- **Information shown**:
────────────────────────────────────────

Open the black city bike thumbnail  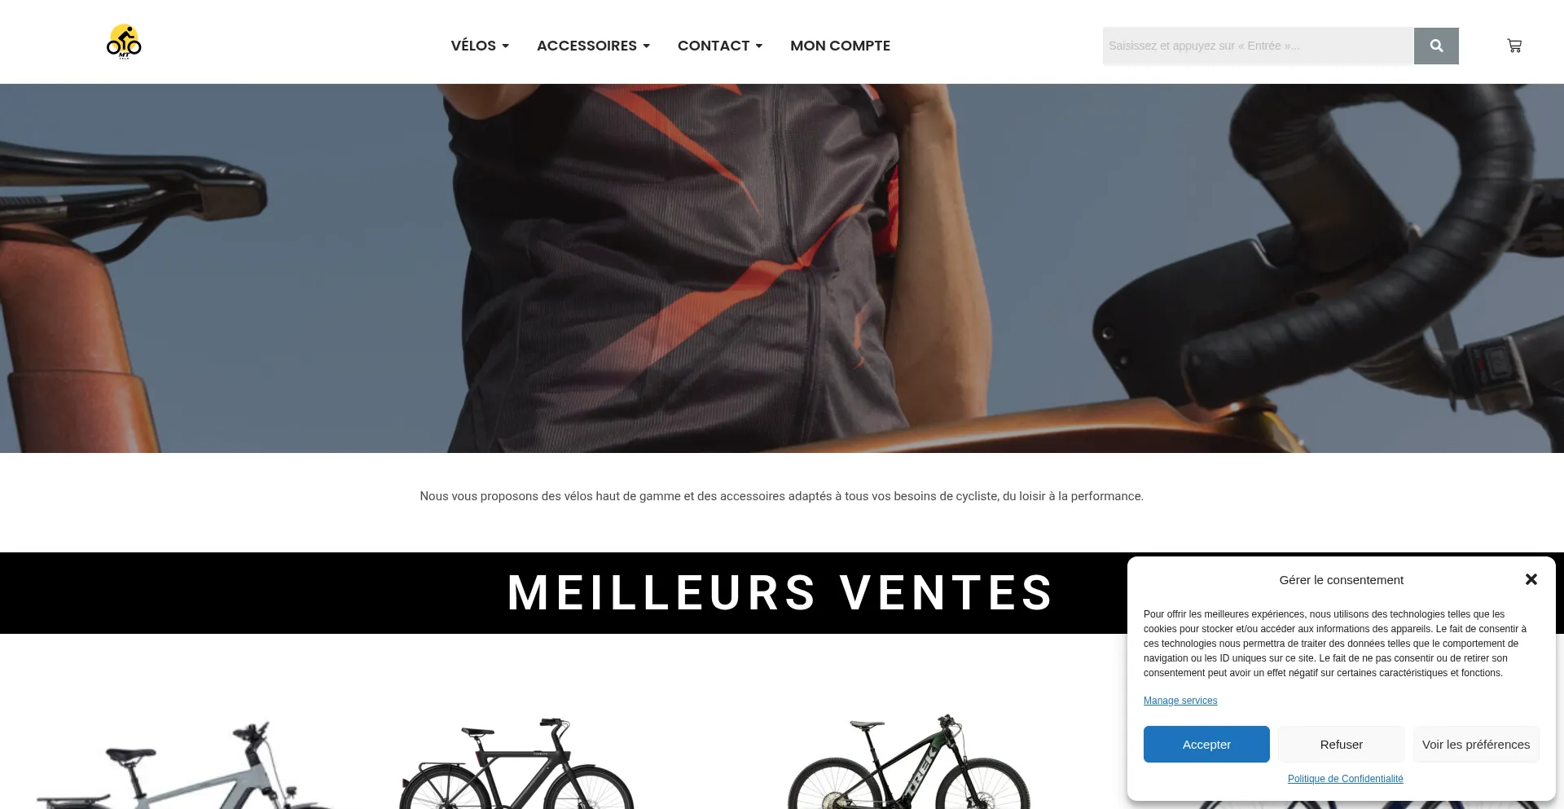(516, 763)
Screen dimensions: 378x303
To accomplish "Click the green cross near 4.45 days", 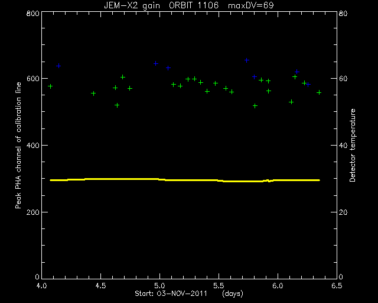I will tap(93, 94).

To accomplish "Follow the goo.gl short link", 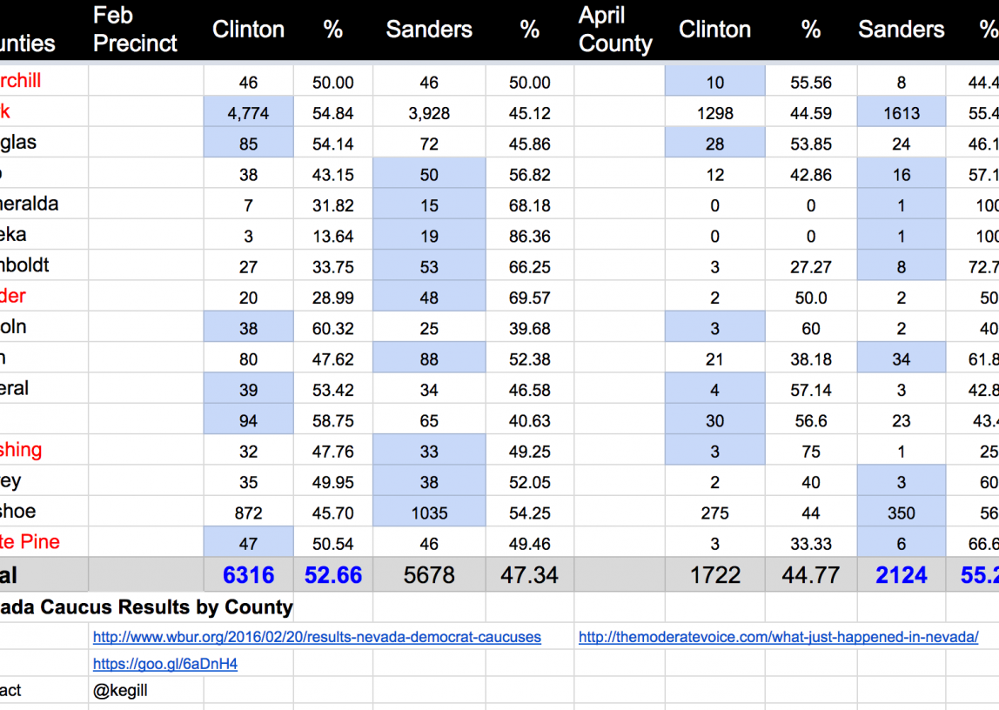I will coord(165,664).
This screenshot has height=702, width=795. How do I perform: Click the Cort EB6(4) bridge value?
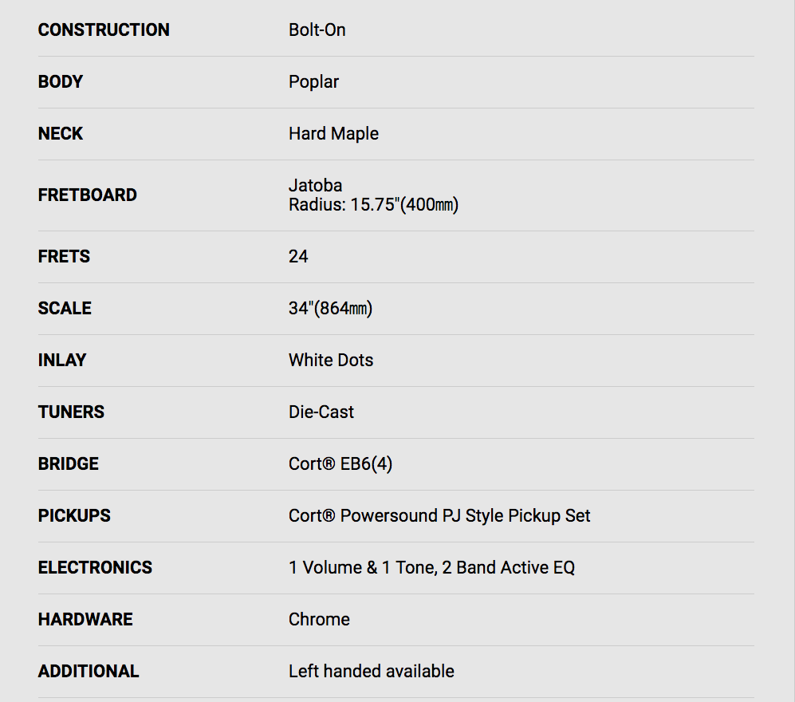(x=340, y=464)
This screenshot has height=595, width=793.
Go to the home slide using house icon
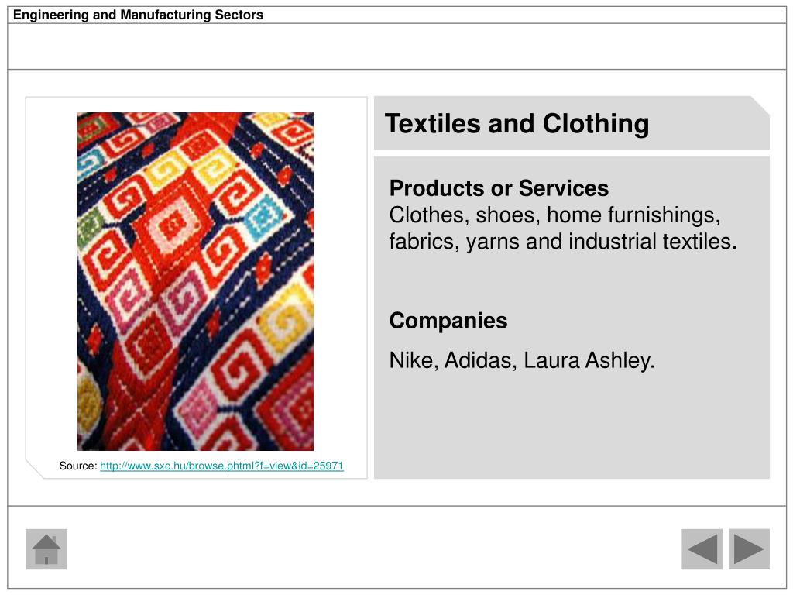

────────────────────────────────────────

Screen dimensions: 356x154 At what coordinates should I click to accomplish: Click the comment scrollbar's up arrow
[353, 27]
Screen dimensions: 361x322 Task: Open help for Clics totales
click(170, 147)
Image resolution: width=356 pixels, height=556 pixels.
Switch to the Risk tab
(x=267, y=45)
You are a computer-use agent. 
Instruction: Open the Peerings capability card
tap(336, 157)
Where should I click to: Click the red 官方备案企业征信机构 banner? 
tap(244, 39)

────────────────────────────────────────

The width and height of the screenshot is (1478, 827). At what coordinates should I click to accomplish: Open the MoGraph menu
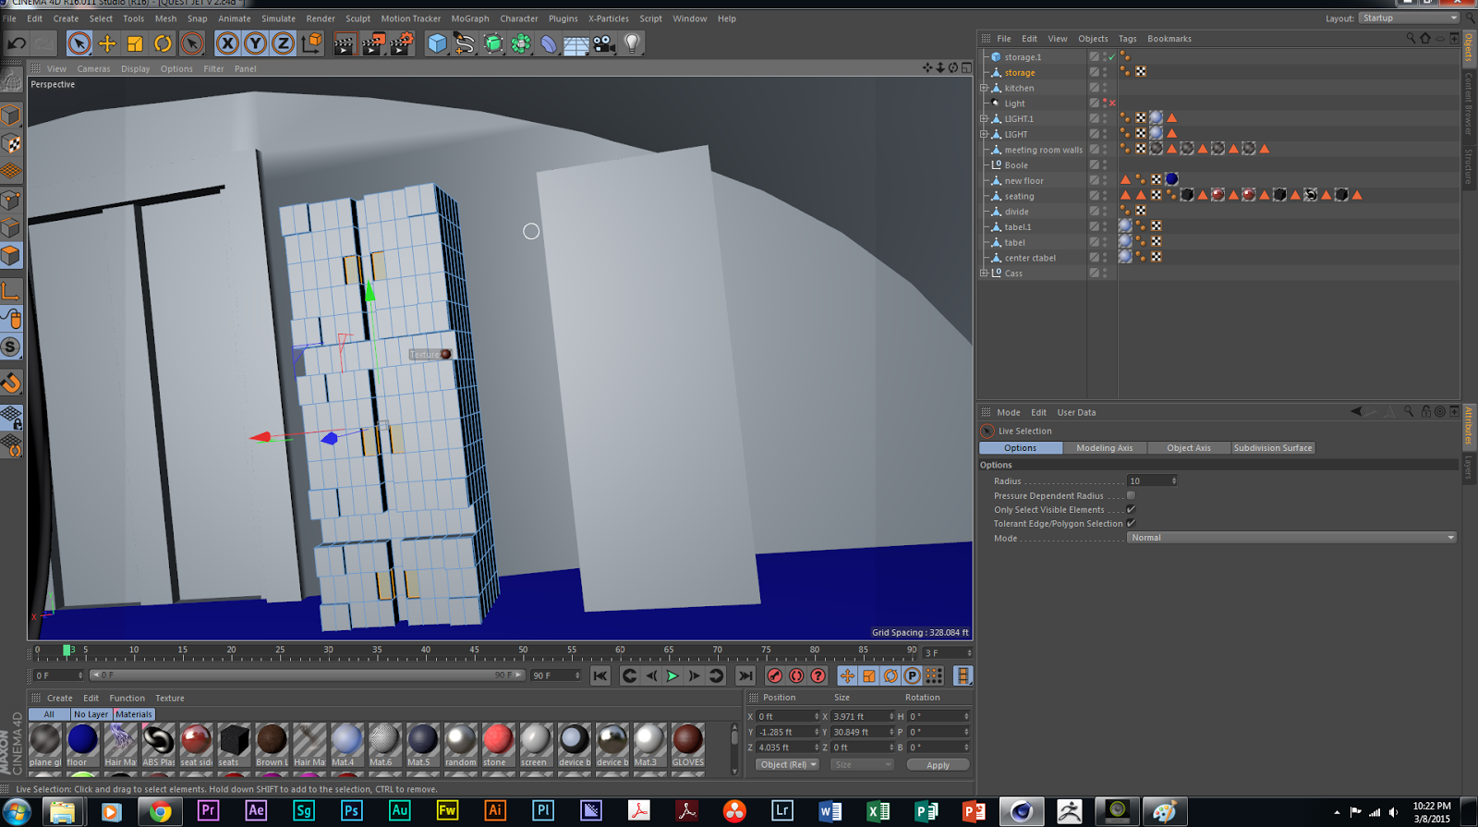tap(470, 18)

────────────────────────────────────────

- **Work instruction**: Going down the listing above, begin printing at the line with "This screenshot has height=595, width=793." and finish with the line with "Go to the home slide using house icon", exactly as they appear.

- **Answer**:
This screenshot has height=595, width=793.
Go to the home slide using house icon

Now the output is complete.